2. Catégorie 1 – plutonium, uranium hautement enrichi en uranium 235 et combustibles MOX – et catégorie 2 – matières fissiles transportées en faible quantité, combustibles usés (UO2 et MOX), déchets vitrifiés et déchets compactés.
3. Catégorie 3 – toutes les matières nucléaires de l’amont du cycle.
Portrait d’expert - Sécurité des transports : un expert raconte son quotidien
Conducteurs routiers : une formation certifiante
Pour transporter des matières dangereuses, les conducteurs routiers doivent suivre une formation initiale ADR1, avec une spécialisation de classe 7 pour les matières radioactives. En France, elle est dispensée par Form-Edit et l’Institut national des sciences et techniques nucléaires (INSTN). Fabien Del Signore, formateur à l’INSTN, détaille le programme : « La formation de trois jours porte sur la radioactivité et la radioprotection. Nous abordons la réglementation, l’arrimage des charges, la signalisation des véhicules, la malveillance… » Les conducteurs sont initiés à l’utilisation d’appareils de mesure. Des répétitions ont lieu pour assimiler les dispositions à prendre en cas d’accident : balisage, alerte des autorités, éloignement du public… L’examen certifiant est valide cinq ans. Les conducteurs portent un dosimètre et sont suivis médicalement. « Ils sont très vigilants dans leur conduite, appuie Jean-Michel Mure, chef du bureau des transports au Commissariat à l’énergie atomique (CEA) de Cadarache (Bouches-du-Rhône). Ils ont une culture de la sûreté. Ils sont habitués aux procédures – conduite à adopter en cas de stationnement, respect des délais fixés dans les préavis de transport etc. »
1. Accord européen relatif au transport international des marchandises dangereuses par la route.

═══

• TRAVAIL À FAIRE
**1.** D'après l'extrait sur le transport des matières nucléaires, combien de temps l'examen certifiant des conducteurs routiers reste-t-il valide ?
**2.** Poursuivez l'extrait sur le transport des matières nucléaires à partir de l'endroit où il s'arrête.

═══

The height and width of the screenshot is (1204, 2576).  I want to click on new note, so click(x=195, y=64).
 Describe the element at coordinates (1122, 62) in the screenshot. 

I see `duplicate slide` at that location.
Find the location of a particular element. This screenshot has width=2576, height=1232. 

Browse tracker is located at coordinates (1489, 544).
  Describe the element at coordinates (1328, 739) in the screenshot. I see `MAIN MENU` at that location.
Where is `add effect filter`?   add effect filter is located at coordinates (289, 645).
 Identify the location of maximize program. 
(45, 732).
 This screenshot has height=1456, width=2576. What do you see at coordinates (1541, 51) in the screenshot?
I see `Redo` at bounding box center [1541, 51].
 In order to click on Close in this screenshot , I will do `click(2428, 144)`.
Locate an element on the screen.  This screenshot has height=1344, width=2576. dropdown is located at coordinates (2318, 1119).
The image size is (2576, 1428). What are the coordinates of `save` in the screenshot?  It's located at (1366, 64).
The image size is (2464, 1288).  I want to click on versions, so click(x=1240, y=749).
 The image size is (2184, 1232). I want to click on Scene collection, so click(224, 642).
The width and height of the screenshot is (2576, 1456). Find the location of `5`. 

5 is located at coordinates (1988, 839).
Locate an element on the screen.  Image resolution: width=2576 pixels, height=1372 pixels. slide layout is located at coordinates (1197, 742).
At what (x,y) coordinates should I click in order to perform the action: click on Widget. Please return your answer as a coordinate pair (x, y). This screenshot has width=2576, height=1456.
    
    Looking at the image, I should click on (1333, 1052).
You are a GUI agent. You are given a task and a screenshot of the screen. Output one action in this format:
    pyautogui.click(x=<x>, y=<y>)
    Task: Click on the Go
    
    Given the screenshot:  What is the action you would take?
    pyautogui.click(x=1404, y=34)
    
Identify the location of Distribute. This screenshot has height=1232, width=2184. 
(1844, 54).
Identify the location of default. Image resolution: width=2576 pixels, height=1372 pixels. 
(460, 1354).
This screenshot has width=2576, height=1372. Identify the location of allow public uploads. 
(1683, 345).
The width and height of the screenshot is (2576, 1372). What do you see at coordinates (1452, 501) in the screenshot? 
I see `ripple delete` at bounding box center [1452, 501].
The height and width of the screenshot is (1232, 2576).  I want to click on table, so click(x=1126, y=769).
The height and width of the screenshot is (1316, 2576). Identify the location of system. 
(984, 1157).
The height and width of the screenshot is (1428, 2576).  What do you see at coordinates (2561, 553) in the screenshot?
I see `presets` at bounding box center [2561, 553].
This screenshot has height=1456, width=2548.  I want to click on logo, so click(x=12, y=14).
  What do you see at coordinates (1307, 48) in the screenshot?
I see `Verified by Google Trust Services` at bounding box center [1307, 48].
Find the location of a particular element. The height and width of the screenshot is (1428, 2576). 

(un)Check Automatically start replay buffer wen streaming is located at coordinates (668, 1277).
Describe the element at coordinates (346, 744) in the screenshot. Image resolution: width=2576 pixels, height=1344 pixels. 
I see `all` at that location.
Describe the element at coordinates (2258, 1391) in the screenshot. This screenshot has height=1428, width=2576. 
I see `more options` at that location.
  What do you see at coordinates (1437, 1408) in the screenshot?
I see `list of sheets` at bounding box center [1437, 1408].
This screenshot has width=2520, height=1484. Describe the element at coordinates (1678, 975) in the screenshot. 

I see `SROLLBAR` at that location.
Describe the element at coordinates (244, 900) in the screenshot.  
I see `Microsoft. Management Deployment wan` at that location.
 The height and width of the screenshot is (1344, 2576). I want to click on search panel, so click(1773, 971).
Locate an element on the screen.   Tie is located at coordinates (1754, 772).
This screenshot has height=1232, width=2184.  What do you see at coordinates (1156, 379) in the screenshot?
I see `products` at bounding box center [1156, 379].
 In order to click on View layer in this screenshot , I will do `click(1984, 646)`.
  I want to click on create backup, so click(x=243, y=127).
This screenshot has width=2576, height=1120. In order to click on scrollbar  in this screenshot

═══

• RÉSULTATS OBTENUS
**1.** Il reste valide cinq ans.

**2.**
Retour d’expérience : le desserrage des vis des capots de colis
Entre 2011 et 2016, deux à trois incidents de ce type ont été signalés chaque année, alors qu’en 2018 et 2019, un seul événement par an a été constaté. La raison ? Des améliorations de sûreté mises en pratique à la suite des retours d’expérience. « Un constat de vis desserrées est fait au niveau des capots amortisseurs des colis de transport de combustibles irradiés », expliquent Thuy Nguyen et Arnaud Bouetard, chargés du suivi des activités de transport à l’IRSN. Or, si le capot est mal fixé, « on présume qu’il n’aura plus la fonction d’amortisseur en cas d’incident ». Plusieurs plans d’action sont mis en place pour réagir à ces défauts de conformités. L’ Autorité de sûreté nucléaire (ASN) instaure un groupe de travail fin 2012, avec l’IRSN et les exploitants des modèles de colis concernés, Orano et EDF. Une première partie théorique explique comment les vibrations subies pendant le trajet favorisent le desserrage des vis. S’ensuit une partie pratique : les industriels encadrent le processus de serrage, insistant sur l’ordre dans lequel il doit se faire, afin d’assurer une répartition homogène des efforts appliqués, et sur la nécessité d’un contrôle par deux opérateurs distincts. Les experts recommandent d’attendre que l’équilibre thermique s’établisse dans le colis, afin d’éviter la dilatation différentielle des vis par rapport au capot. Pour les modèles de colis concernés par les précédents incidents, les conditions de graissage des vis sont revues. Le couple de serrage des vis est augmenté, passant de 300 à 450 newton-mètres.